Nos sexuamos como hombres o como mujeres a lo largo de toda nuestra existencia. Esto es, nos construimos como sujetos sexuados. Un sexo se hace en referencia al otro, lo que nos lleva a afirmar que los problemas de un sexo no pueden resolverse sin el otro, de forma que, la superación de las desigualdades pasa por la comprensión de las diferencias. Al entender que los sexos forman parte de un continuo, renunciamos a la superioridad de uno respecto al otro, pero también a su igualdad.

El sexo nos permite superar el debate entre biología y cultura al entender la sexuación de los individuos desde un criterio biográfico, y nos facilita un cambio de paradigma al poner el énfasis en la diferencia, en lo que uno y otro sexo tienen que ofrecer y compartir. Se trata de una apuesta por la reciprocidad, abandonando las luchas de poder —o limitándolas al ámbito que les corresponde— a favor de la relación, el encuentro y la intersexualidad.

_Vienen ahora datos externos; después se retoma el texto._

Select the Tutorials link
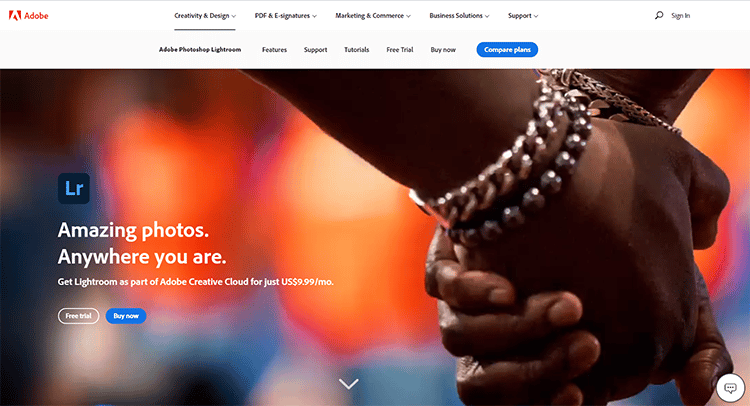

Su fuerza reside, precisamente, en su falta de pretensiones políticas, que nos permite observar los hechos sin prejuzgarlos, y, por lo tanto, dar respuestas efectivas a los problemas derivados de tales hechos, aunque éstas no sean siempre políticamente correctas.

Lucía González-Mendiondo

Extracto de la ponencia presentada en las Jornadas de la Asociación Estatal de Profesionales de la Sexología, Valladolid, noviembre de 2018

Referencias:

Butler, J (2001). El género en disputa. El feminismo y la subversión de la identidad. Paidós, México.

Denieul, S (2014): La ofensiva de los estudios de género. Reflexiones sobre la cuestión Queer. Cul de Sac, vol. 3-4 (107-129). Barcelona.

Fraisse, G (2016): Los excesos del género. Concepto, imagen, desnudez. Cátedra. PUV. Valencia.

Hernández, Y (2006): Acerca del género como categoría analítica. Nómadas. Revista Crítica de Ciencias Sociales y Jurídicas; 13 (1).

Preciado, P.B (2011): Manifiesto Contrasexual. Anagrama, Madrid.